「新型コロナウイルスの感染拡大でホンダも大変厳しい環境にある。算定が困難なため、今期業績見通しは開示を見送らせていただく」。ホンダが5月12日に開いたオンラインでの決算説明会の冒頭、八郷隆弘社長は厳しい表情で陳謝した。
ホンダが同日発表した2020年3月期決算(国際会計基準)は、売上高に当たる売上収益が14兆9310億円(前期比6%減)、営業利益が6336億円(同12.8%減)で減収減益だった。ホンダは海外子会社の決算期が本体と同じであるため、新型コロナによる影響は2020年3月期から入ってくる。外出制限・自粛による販売減少などが響き、営業利益を1300億円下押しした。
「当面の資金繰りは問題なし」
一方で、2021年3月期の業績見通しは未定とした。新型コロナによる生産停止や販売激減による影響がどこまで拡大するか現時点では想定できないためだ。期初で業績見通しを未定で発表したのは、東日本大震災直後だった2012年3月期以来だ。
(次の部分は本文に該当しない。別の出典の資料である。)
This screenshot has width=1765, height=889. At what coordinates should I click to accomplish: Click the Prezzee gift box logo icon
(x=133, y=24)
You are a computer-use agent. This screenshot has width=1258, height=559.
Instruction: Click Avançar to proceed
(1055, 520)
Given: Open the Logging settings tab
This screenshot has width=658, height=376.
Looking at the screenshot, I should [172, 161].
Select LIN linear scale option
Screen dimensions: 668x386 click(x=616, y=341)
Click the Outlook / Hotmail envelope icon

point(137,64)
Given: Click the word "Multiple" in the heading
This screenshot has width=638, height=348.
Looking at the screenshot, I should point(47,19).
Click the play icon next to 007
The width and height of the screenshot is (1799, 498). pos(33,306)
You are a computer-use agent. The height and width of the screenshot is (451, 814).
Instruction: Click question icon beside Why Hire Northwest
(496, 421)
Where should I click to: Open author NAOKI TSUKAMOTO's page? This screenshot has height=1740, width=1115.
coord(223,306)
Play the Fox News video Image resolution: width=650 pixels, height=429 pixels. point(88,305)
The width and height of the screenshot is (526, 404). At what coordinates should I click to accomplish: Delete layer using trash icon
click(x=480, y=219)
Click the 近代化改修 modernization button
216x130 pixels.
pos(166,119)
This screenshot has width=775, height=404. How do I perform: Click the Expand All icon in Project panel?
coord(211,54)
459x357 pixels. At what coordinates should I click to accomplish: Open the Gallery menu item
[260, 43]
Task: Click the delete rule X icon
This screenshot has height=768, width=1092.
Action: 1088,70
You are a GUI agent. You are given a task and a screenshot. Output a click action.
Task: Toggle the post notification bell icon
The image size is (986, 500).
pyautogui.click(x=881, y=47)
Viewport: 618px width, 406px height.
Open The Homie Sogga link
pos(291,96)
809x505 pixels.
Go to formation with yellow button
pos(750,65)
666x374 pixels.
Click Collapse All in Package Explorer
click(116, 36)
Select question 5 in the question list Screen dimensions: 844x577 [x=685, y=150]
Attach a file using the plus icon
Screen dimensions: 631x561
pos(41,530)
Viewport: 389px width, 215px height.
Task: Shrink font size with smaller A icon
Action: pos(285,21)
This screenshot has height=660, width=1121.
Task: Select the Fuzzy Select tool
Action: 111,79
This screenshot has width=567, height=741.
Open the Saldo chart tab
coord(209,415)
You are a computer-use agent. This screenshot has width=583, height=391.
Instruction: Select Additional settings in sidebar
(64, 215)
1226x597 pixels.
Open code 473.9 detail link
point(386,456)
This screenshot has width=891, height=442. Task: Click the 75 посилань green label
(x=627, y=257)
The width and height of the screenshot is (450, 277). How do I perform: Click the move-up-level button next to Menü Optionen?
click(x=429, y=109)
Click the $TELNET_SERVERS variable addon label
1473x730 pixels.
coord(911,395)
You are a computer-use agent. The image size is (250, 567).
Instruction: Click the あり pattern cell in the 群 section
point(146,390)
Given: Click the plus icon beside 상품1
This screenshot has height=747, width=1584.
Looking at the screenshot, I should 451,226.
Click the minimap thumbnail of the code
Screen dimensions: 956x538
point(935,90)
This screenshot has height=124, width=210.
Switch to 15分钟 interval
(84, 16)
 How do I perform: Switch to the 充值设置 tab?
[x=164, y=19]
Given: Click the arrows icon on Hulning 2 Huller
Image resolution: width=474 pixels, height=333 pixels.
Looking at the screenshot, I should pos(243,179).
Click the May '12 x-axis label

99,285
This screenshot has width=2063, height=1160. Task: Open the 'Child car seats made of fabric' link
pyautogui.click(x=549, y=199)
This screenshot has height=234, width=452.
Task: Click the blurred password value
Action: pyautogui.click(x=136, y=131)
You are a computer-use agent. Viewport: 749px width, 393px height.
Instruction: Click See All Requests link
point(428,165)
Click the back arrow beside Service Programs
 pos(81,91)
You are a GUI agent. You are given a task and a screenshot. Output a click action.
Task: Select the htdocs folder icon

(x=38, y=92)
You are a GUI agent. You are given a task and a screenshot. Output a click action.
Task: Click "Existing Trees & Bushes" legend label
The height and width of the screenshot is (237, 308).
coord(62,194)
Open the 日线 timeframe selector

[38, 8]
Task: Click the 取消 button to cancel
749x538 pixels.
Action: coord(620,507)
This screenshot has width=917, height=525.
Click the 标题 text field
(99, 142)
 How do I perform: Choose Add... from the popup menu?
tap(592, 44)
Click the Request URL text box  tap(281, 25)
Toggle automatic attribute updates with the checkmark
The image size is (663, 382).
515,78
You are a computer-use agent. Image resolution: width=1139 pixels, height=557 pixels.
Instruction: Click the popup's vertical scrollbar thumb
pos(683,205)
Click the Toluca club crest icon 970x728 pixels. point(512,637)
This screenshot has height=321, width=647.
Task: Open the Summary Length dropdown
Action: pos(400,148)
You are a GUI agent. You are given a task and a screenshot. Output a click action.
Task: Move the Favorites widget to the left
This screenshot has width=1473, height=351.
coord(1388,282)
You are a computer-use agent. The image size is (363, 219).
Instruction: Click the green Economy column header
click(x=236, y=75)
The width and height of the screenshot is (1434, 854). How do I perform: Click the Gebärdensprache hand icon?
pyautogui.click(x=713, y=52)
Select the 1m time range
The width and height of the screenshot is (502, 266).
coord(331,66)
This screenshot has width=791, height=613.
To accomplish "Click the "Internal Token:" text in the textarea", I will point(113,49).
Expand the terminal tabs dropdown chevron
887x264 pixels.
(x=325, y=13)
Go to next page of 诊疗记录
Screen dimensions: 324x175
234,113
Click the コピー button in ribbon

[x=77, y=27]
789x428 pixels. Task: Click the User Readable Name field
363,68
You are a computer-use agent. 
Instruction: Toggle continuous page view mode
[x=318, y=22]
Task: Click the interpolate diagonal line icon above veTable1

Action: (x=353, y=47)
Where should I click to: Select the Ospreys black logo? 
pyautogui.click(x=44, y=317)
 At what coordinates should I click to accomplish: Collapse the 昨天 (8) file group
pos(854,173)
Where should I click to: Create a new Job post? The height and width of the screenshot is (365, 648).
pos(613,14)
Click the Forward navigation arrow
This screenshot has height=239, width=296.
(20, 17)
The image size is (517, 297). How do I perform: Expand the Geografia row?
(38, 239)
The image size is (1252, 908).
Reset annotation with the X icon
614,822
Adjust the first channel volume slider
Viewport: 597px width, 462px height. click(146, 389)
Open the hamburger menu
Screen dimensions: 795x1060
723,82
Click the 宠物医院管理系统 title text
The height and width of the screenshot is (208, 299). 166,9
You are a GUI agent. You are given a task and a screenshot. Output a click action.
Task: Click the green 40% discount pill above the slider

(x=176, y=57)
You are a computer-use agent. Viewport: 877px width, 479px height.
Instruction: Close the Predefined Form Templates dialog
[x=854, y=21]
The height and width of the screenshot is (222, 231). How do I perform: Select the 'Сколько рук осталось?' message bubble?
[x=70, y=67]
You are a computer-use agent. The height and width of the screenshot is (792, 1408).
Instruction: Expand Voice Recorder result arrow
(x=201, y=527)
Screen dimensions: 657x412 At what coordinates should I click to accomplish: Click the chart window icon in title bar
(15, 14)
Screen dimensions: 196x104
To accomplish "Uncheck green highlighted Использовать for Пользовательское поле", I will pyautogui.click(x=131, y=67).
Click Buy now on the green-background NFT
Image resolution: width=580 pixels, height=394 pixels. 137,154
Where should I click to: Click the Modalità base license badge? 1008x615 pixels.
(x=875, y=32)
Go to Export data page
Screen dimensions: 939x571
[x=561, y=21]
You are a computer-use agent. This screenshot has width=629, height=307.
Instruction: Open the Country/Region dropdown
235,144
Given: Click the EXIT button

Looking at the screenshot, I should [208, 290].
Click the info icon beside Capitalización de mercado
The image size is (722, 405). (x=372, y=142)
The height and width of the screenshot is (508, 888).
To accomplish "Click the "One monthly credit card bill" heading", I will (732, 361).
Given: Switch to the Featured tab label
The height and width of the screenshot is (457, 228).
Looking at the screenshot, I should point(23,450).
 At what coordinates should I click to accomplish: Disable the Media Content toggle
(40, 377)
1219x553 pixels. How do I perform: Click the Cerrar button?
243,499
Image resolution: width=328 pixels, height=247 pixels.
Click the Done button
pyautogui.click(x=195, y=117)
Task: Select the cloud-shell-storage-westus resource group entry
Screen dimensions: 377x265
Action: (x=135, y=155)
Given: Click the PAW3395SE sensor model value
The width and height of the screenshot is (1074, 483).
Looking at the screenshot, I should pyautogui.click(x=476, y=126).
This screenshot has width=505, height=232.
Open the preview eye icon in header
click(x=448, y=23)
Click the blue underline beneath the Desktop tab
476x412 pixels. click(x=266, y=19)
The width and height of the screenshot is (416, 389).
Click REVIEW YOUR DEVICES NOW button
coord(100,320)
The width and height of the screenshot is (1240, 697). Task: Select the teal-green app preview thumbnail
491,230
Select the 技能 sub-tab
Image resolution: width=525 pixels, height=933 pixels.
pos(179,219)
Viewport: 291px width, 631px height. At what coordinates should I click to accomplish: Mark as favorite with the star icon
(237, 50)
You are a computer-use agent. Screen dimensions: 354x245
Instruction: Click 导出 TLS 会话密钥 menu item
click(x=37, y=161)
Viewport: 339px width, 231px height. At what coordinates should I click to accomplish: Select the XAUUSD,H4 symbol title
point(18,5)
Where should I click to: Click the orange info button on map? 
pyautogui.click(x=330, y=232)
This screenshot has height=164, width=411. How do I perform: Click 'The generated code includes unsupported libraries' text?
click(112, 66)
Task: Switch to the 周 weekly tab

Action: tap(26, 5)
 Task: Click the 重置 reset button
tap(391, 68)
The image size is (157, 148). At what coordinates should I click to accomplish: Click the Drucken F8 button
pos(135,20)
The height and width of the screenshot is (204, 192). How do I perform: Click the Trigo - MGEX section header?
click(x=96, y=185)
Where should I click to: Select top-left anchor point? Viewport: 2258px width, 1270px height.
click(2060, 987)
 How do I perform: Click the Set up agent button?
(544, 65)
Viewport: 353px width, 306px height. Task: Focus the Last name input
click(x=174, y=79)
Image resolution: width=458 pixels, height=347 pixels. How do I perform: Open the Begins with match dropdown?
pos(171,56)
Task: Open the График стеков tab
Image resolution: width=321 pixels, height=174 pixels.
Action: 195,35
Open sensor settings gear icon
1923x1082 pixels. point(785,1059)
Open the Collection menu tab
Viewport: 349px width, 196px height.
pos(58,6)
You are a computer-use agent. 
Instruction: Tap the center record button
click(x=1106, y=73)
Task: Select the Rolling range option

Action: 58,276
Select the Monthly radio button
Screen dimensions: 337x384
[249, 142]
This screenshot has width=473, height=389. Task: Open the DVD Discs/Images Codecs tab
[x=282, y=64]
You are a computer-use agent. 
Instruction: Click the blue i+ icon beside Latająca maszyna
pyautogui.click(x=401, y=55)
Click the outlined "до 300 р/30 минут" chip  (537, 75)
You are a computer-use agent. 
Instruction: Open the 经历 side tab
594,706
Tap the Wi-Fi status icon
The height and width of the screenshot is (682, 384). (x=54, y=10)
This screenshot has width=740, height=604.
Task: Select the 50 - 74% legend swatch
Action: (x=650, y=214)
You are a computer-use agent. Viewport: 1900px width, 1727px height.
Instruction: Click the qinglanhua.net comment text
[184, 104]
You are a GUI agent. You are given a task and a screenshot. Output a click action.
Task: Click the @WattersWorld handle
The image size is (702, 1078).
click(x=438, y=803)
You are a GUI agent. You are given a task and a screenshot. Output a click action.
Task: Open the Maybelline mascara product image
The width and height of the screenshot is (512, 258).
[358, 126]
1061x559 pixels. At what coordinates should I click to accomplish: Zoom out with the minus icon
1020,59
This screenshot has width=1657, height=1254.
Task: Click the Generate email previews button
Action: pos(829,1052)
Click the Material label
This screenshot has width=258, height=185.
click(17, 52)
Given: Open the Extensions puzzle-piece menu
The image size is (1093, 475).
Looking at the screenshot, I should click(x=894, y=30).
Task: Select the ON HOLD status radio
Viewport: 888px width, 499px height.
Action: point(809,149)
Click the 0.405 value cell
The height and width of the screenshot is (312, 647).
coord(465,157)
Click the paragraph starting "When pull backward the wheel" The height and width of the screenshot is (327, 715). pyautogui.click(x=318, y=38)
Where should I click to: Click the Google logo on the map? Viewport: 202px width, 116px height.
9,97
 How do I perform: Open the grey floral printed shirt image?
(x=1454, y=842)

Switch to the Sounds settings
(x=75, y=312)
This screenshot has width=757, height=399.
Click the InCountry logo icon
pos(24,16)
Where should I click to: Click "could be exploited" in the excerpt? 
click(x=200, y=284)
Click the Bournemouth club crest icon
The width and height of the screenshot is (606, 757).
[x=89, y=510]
コロナの第2波、第3波の襲来による販売低迷の長期化を見据え、手元資金の確保にも動いている。3月末までに社債とコマーシャルペーパーで計2000億円を調達。これによって、2020年3月末時点の現金と現金同等物は2兆6700億円となり、リーマンショック後の2009年3月期末(6900億円)比で4倍弱まで膨らんだ。
4月にも主要取引銀行から2000億円の短期借り入れを受けており、竹内弘平専務は「当面の資金需要はまかなえる」との認識を示した。さらなる資金需要があれば、追加での社債発行や借り入れも検討していくという。